====== Given data

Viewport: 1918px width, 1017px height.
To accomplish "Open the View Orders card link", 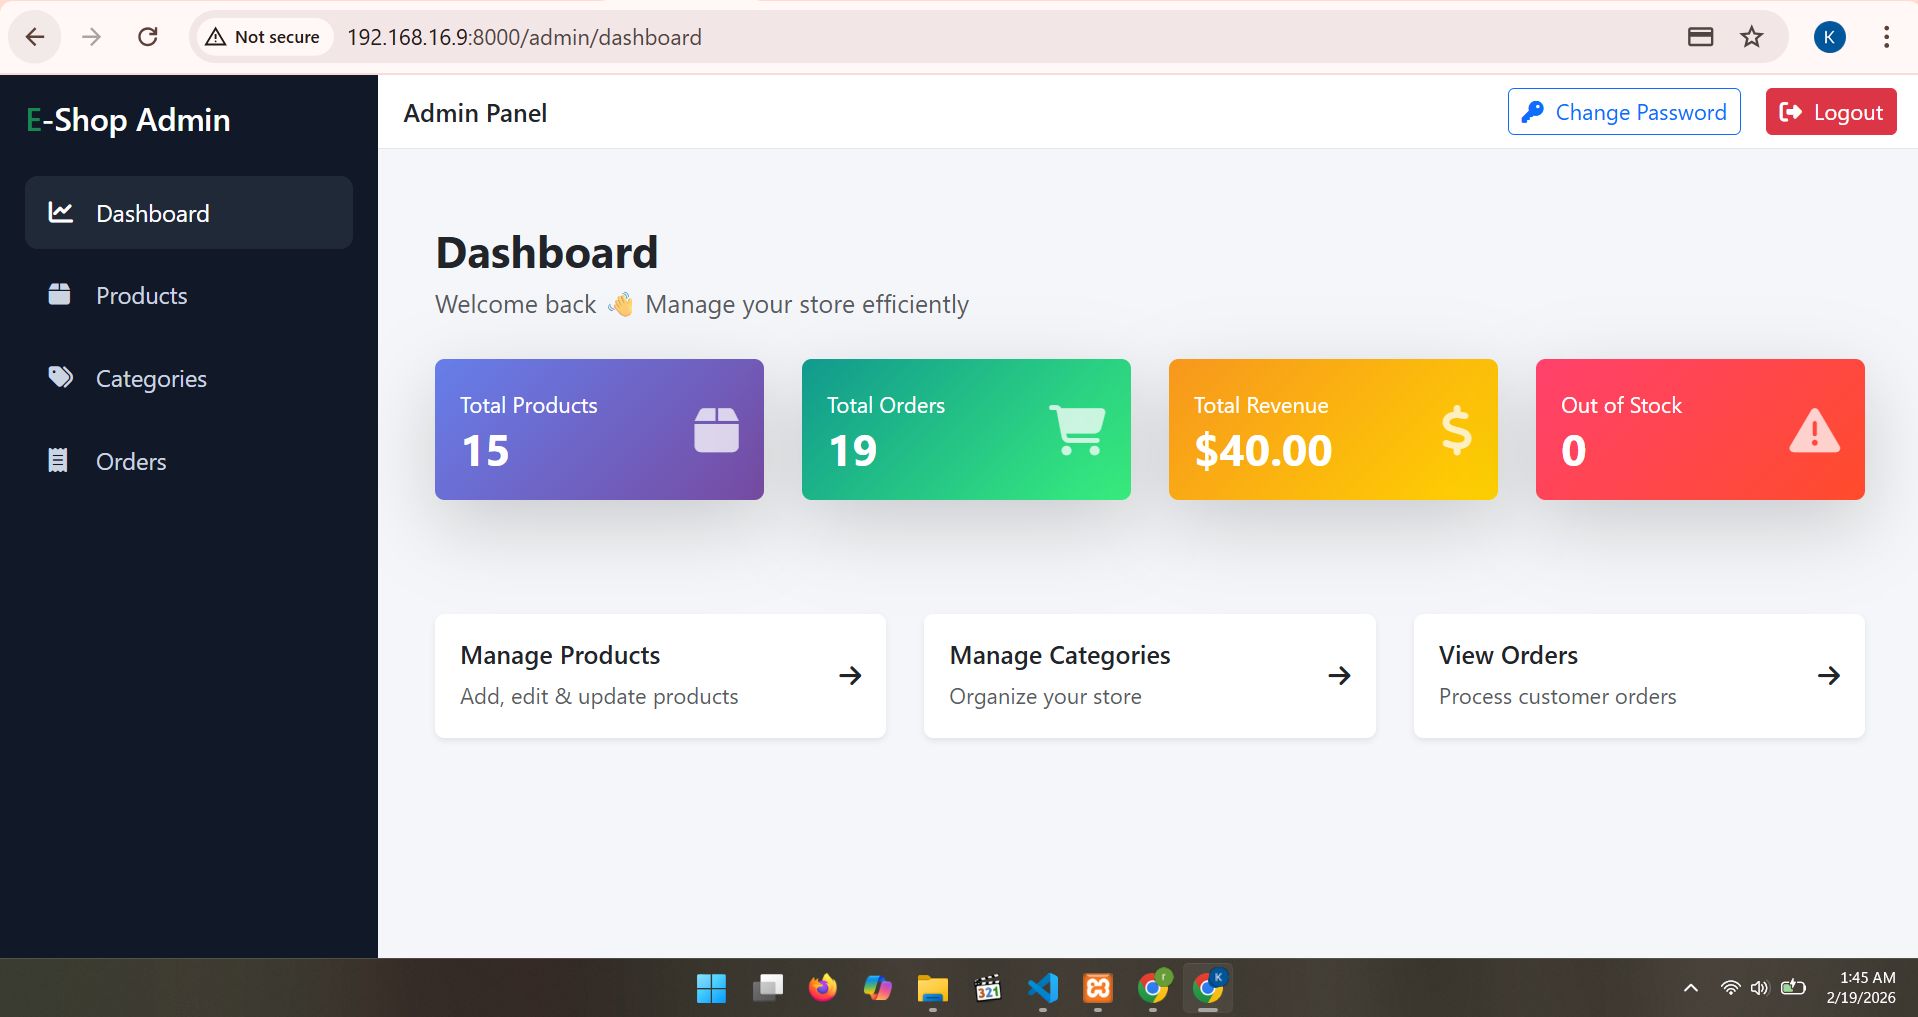I will point(1638,676).
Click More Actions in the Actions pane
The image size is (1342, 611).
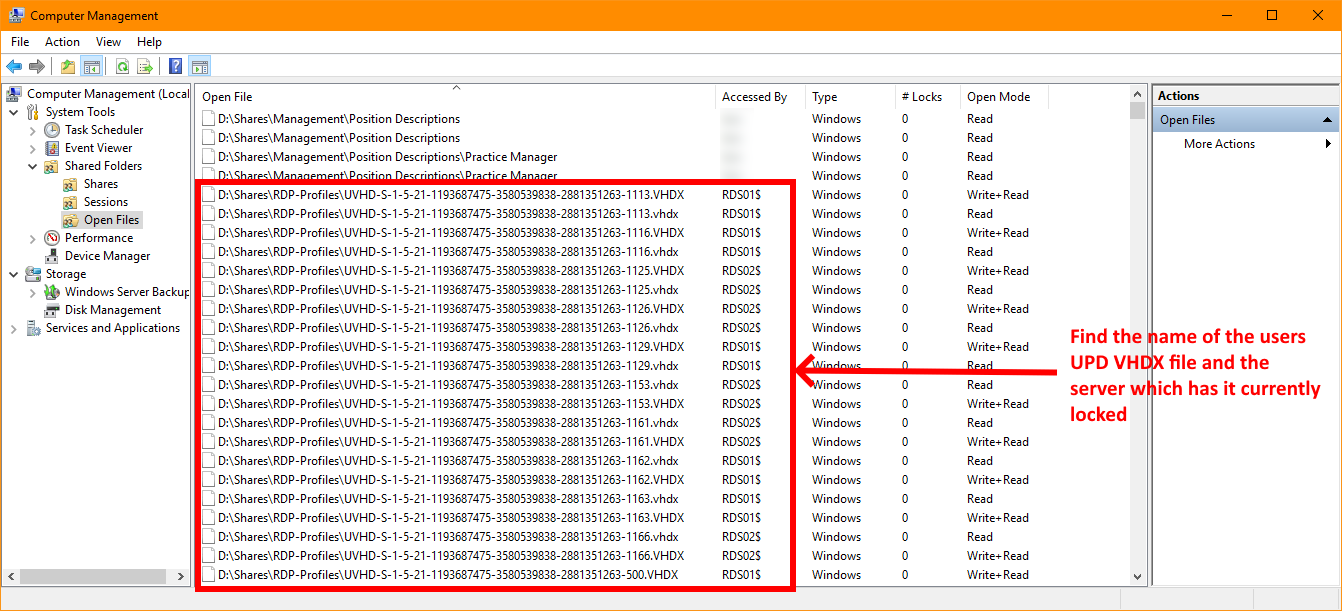tap(1219, 143)
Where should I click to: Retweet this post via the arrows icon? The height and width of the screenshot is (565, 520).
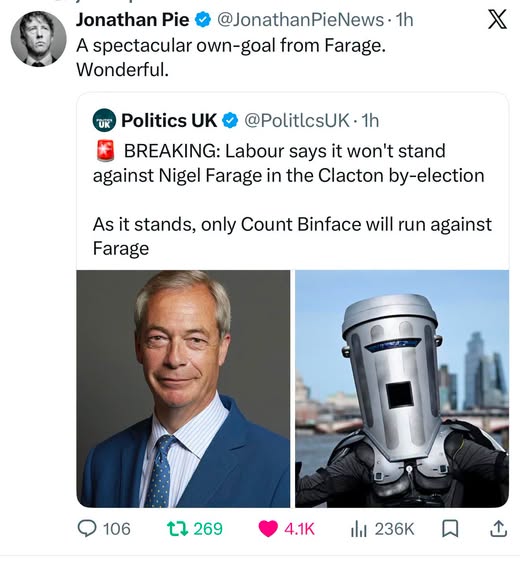click(x=178, y=529)
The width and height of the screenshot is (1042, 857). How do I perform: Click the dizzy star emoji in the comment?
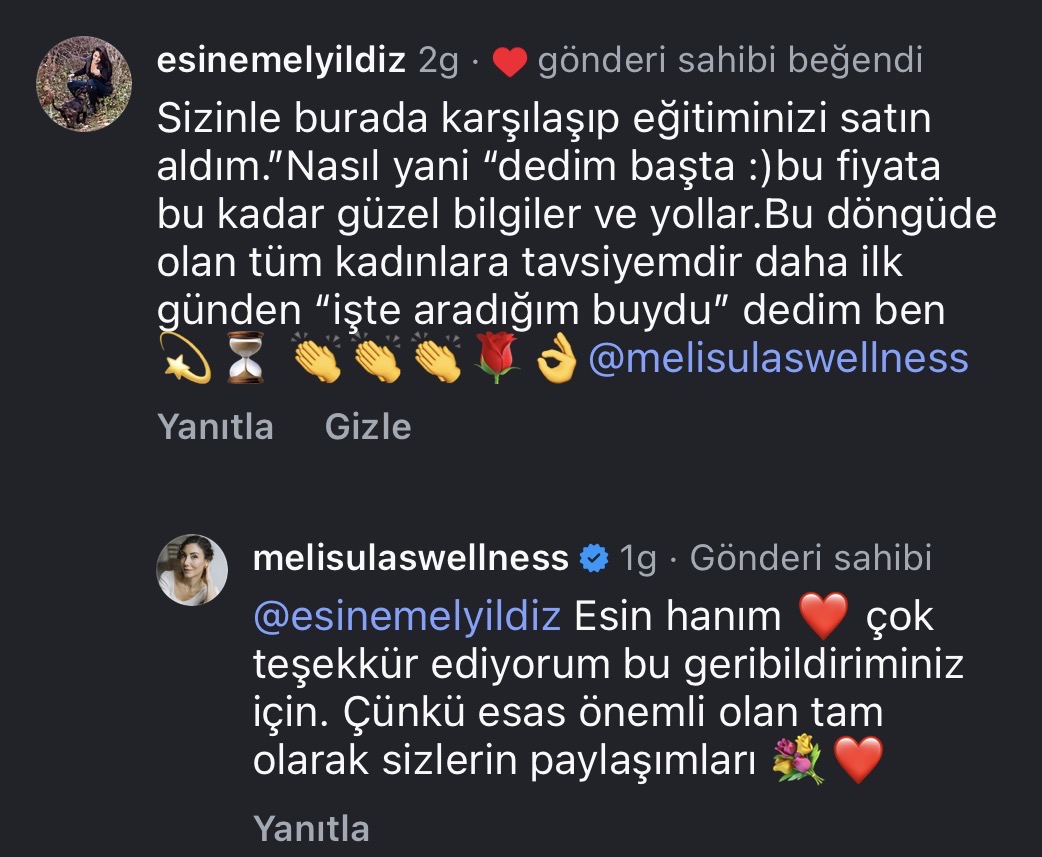click(x=185, y=358)
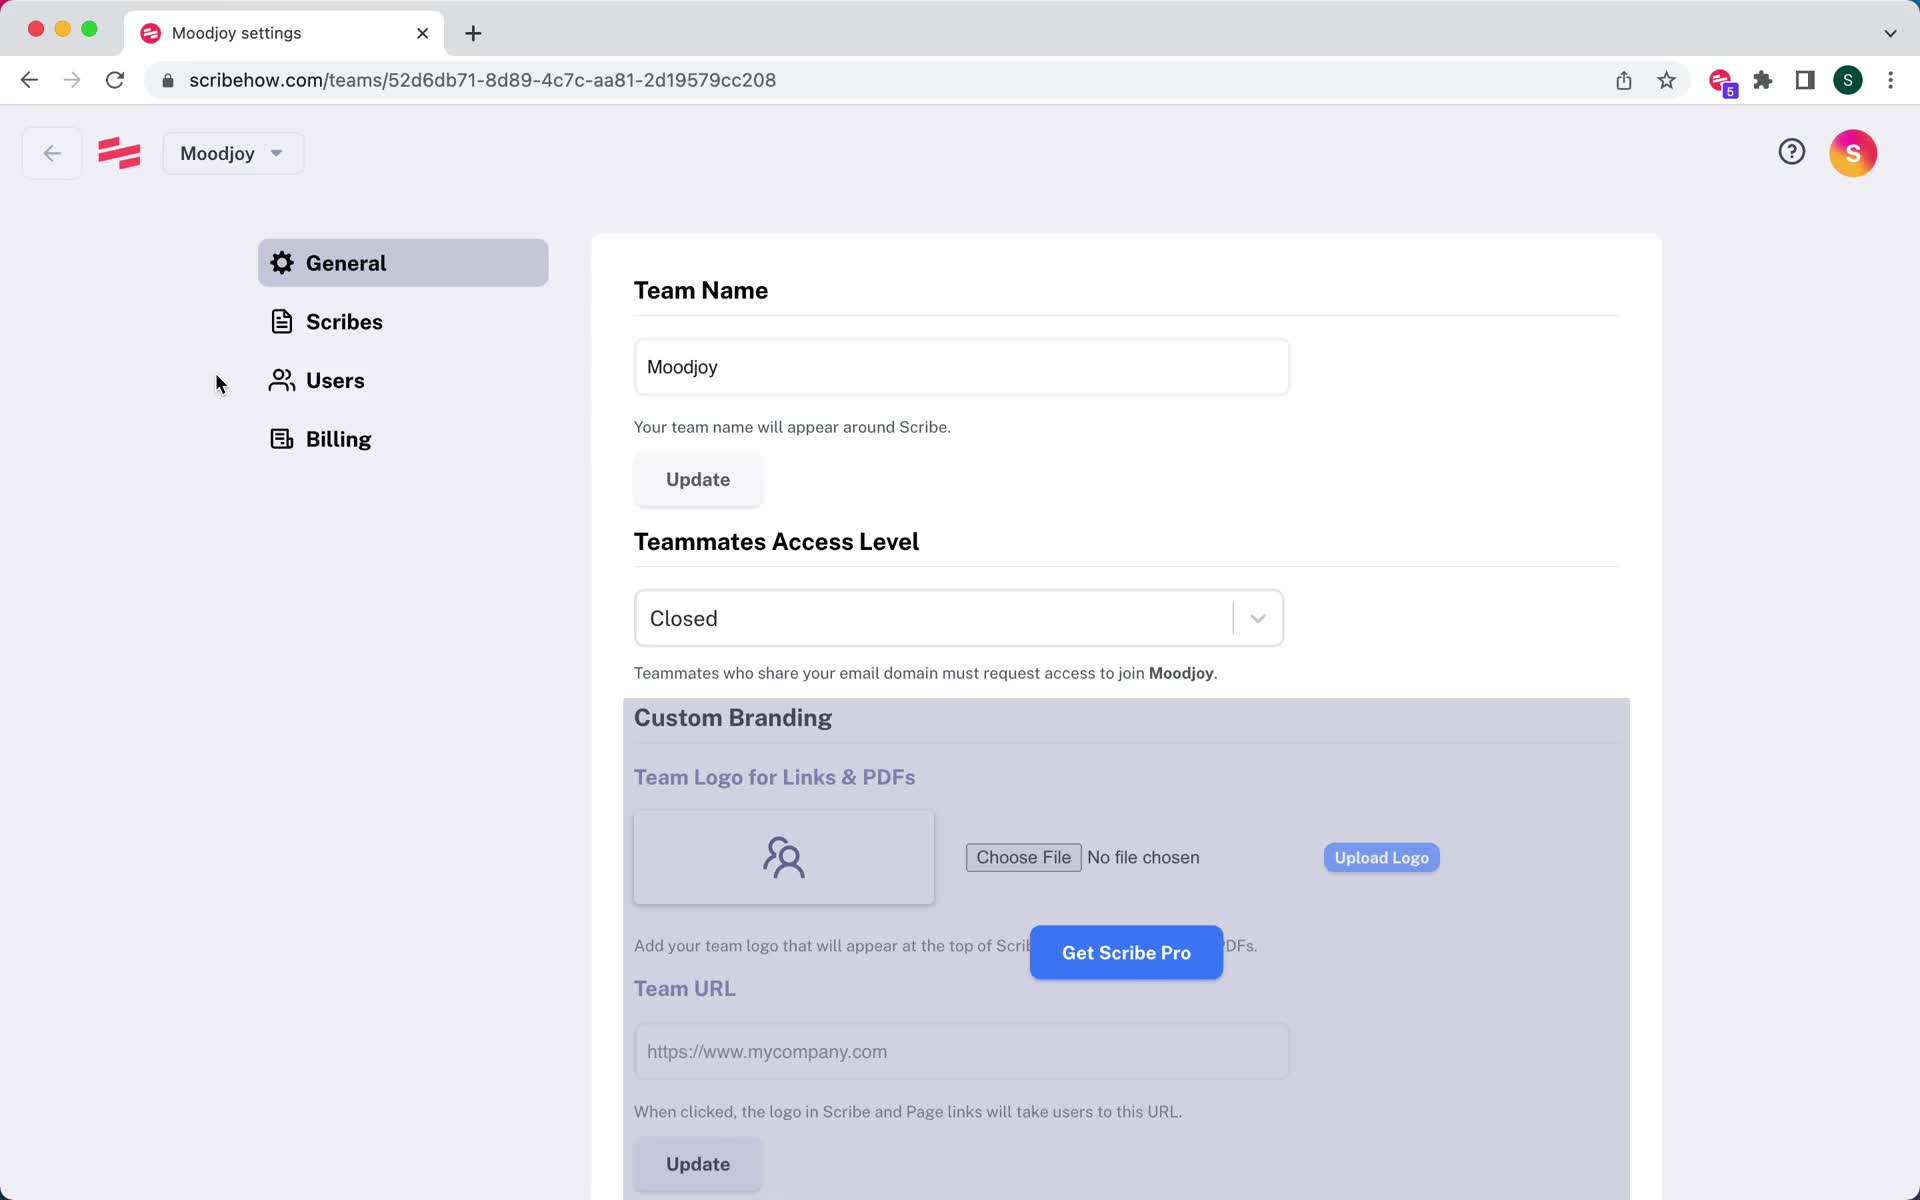The width and height of the screenshot is (1920, 1200).
Task: Click Update button for Team Name
Action: pyautogui.click(x=697, y=478)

============

-- How to complete this task --
Give back, exactly and with nothing added, the lines from the line with "The image size is (1342, 611)." through the final line of the data, both included; leave pictures out.

-- Solution to this task --
The image size is (1342, 611).
tap(1219, 143)
Where should I click to: Retweet this post via the arrows icon? The height and width of the screenshot is (565, 520).
click(x=178, y=529)
The width and height of the screenshot is (1042, 857). How do I perform: Click the dizzy star emoji in the comment?
click(x=185, y=358)
The width and height of the screenshot is (1920, 1200).
Task: Click Update button for Team Name
Action: pyautogui.click(x=697, y=478)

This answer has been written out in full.